課題
映画紹介の記事について、「遺体の記録係、スロバキア人の」から「ない実態を報告し始めました。」までの部分を、「山林」を「森」に置き換えて書き直しなさい。

記事
● ● ● ● ●
サンデー早起キネマ『アウシュヴィッツ・レポート』

おススメの最新映画をご紹介している“サンデー早起キネマ”
8/1は、3つの国の物語をご紹介。

先週、「第二次世界大戦の時の知られざる事実が映画化されている」というお話をしましたが、1本目の作品もその一つです。
ヨーロッパや戦争の歴史に詳しい方はご存知かもしれません。

ヴルバ=ヴェツラー・レポート、通称アウシュヴィッツ・レポートという報告書が存在します。
これは、1944年4月10日にアウシュヴィッツ収容所を脱走した、アルフレート・ヴェツラーとルドルフ・ヴルバがまとめたもので、収容所のレイアウトやガス室の詳細が書かれています。
このレポートが連合軍に報告され、ハンガリー系ユダヤ人がアウシュヴィッツへ強制移送されることが中止され、12万人以上の命が助かったのです。
この事実を元に作られた作品が、その名も
『アウシュヴィッツ・レポート』

遺体の記録係、スロバキア人のアルフレートは、毎日沢山の人々が殺される過酷な実態に我慢できず、偉い人に伝えてここを空爆してもらおうと証拠を集め、同じスロバキア人のヴァルターと2人で脱走。
しかし、それがバレてしまい、同じ9号棟に収容されていた囚人たちは、昼夜関係なく何日も寒空の下に立たされ、ラウスマン伍長から命を脅かす尋問を受けています。そんな仲間の助け・思いを背負った2人は、ひたすら山林を国境に向けて歩き続けるのです。
今にも死にそうなほど疲れ切っていた2人ですが、偶然出会った人たちにも助けられ、脱走22日後、ついに赤十字職員に、アウシュヴィッツの信じられない実態を報告し始めました。
果たして彼らの訴えは世界に届くのでしょうか?

「過去を忘れるものは、必ず同じ過ちを繰り返す」という哲学者ジョージ・サンタヤナの名言で始まるこの作品。
スロバキアのペテル・ベブヤク監督は、「この作品で最も伝えたいことは、同じ過ちが繰り返されることは絶対に許されないということだ」といいます。
● ● ● ● ●
データ

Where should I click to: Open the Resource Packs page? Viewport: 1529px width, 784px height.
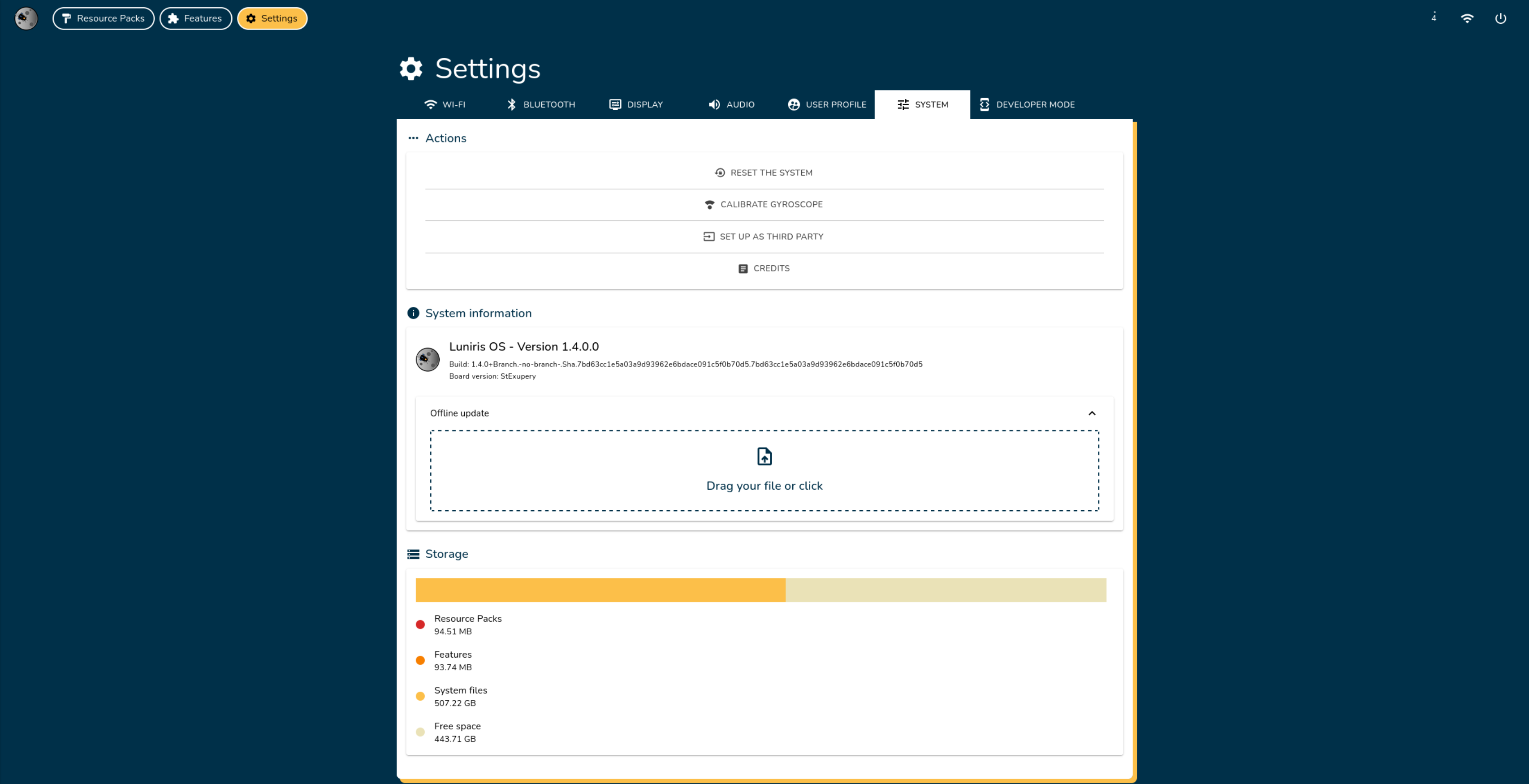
● ● ● ● ●
解答
遺体の記録係、スロバキア人のアルフレートは、毎日沢山の人々が殺される過酷な実態に我慢できず、偉い人に伝えてここを空爆してもらおうと証拠を集め、同じスロバキア人のヴァルターと2人で脱走。
しかし、それがバレてしまい、同じ9号棟に収容されていた囚人たちは、昼夜関係なく何日も寒空の下に立たされ、ラウスマン伍長から命を脅かす尋問を受けています。そんな仲間の助け・思いを背負った2人は、ひたすら森を国境に向けて歩き続けるのです。
今にも死にそうなほど疲れ切っていた2人ですが、偶然出会った人たちにも助けられ、脱走22日後、ついに赤十字職員に、アウシュヴィッツの信じられない実態を報告し始めました。